Фото: Наташа Шарымова

Первый год в Нью-Йорке Довлатов производил впечатление оглушенного — в смуте, в тревоге, но без отчаяния. О литературе не помышлял. Не знал и не видел, с какого боку к ней здесь подступиться. Пытался трудоустроиться вне литературы. Ходил на ювелирные курсы на Манхэттене, реквизировав у жены на расплав в сырье серебряные кольца и браслет. Стоически убеждал себя и других, что способен делать бижутерию лучше мастеров, что руки его отлично приспособлены к микропредметному ремеслу, что это у него от Бога и хватит на жизнь.

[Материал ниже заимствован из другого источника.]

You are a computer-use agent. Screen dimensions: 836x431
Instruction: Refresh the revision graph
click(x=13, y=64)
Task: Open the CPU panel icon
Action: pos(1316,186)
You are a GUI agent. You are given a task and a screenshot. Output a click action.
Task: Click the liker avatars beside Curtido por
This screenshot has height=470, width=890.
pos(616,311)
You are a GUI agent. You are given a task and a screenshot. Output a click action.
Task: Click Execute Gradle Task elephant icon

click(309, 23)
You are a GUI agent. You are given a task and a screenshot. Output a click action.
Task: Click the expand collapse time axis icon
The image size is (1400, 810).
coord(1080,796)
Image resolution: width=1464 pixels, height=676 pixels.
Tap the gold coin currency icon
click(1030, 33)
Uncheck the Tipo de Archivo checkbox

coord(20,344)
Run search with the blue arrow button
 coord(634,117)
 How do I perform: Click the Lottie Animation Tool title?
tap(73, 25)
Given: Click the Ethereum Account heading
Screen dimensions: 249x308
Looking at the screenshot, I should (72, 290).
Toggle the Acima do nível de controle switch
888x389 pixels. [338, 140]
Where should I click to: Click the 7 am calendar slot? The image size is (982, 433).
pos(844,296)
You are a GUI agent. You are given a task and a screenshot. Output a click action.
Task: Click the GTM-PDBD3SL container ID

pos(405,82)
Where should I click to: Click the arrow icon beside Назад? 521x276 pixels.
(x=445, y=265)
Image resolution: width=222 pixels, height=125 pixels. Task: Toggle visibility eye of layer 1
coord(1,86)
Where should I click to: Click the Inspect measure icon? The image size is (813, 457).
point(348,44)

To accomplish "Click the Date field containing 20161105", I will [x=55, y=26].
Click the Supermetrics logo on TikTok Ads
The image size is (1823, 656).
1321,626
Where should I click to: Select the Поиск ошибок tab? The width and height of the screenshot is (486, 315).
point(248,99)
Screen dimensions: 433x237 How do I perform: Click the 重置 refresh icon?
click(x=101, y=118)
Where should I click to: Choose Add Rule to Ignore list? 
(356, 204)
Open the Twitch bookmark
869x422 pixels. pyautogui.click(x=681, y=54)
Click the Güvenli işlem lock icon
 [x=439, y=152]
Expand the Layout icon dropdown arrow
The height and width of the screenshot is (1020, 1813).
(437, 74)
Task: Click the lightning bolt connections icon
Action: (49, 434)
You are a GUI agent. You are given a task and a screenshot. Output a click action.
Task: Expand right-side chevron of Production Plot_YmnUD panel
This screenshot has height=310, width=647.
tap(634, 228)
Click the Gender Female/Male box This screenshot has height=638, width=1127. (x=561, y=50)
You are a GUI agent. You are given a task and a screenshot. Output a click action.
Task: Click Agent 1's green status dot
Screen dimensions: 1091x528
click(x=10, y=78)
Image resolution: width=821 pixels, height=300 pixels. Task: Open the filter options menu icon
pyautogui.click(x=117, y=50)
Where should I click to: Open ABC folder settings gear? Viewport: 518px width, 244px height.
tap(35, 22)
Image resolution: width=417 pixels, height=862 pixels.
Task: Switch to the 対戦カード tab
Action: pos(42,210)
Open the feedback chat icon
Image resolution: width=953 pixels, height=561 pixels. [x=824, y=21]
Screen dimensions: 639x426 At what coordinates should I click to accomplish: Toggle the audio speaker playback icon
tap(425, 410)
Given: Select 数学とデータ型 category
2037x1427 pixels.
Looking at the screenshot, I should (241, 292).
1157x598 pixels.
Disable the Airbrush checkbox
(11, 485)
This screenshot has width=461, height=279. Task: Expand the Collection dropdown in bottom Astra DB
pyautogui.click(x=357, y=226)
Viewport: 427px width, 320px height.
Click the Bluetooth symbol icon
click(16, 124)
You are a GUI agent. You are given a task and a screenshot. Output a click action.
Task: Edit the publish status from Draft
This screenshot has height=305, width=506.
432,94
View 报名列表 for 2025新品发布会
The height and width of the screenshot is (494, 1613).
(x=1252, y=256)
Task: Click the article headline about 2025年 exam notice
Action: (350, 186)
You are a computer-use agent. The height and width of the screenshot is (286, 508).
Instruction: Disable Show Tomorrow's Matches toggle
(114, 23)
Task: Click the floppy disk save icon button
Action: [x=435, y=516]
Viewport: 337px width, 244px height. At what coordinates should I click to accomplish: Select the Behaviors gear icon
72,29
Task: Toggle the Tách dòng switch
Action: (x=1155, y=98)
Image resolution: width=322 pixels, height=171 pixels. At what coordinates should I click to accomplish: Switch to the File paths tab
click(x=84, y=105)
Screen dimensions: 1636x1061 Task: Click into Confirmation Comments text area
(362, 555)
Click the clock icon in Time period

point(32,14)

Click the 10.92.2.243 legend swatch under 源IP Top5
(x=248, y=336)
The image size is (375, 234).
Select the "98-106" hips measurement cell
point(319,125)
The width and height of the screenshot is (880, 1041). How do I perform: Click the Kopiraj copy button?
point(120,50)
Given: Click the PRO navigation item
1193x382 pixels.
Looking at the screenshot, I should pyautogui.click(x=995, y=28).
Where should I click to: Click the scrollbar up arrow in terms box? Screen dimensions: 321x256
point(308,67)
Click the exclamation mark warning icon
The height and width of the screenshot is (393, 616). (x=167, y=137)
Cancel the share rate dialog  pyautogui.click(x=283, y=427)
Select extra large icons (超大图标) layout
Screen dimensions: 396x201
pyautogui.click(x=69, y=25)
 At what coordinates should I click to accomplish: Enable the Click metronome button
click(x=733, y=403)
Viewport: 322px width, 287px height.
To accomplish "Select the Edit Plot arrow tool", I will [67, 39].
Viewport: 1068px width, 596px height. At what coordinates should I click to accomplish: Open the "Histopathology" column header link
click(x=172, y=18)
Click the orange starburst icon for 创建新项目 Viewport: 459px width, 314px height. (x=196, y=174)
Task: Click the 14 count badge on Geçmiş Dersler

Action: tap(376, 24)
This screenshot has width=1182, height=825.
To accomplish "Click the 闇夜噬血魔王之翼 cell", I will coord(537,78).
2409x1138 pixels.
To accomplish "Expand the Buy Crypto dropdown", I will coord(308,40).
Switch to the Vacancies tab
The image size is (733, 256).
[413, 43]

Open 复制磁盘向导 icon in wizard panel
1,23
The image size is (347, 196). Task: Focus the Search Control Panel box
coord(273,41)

Чуть позже Сережа загорелся на сильно денежную, по его словам, работу швейцара — в мундире с галунами — в роскошном отеле Манхэттена. Говорил, что исключительно приспособлен — ростом, статью и мордой — для этой должности. Что кто-то из очень влиятельных русских обещался ее достать по блату. Что он уже освоил по-английски весь словарный запас учтивого швейцара: «Эй, такси!», «Позвольте подсадить», «Ваши чемоданы!», «Премного благодарен». И что-то еще из низменных профессий он на полном серьезе осваивал.

Эта — на целый год — заминка в дельной ориентации случилась из-за его совковых предрассудков. Тот год он прожил в Нью-Йорке как окончательно заблудившийся человек, но с точным знанием, в какую сторону ему надо выбираться. В Союзе Сережа добивался официального признания своего писательства. Издательства, журналы, газеты, которых он вожделел так же сильно и столь же безнадежно, как землемер у Кафки свой Замок, были государственными институтами — на государственном обеспечении и режиме работы. В русском Нью-Йорке Довлатов таких учреждений не нашел и, приняв за неизбежность, смирился.

Что печатный орган может возникнуть из частной инициативы, из личных усилий, пришло как откровение. Не всегда радостное. Долго еще, готовя в печать свои домодельные книжки-тетрадки, со своими рисунками, дизайном, набором, в бумажных обложках и ничтожным тиражом, Довлатов сокрушался по недоступным ему советским типографиям с их высоким профессионализмом, громадными тиражами и щедрыми гонорарами. Участь советских писателей на дотациях у велферного государства была ему завидна. Но постепенно — особенно в связи с американским успехом — эти сожаления ушли. Хотя все свои книги он издавал в убыток. И широко раздаривал друзьям.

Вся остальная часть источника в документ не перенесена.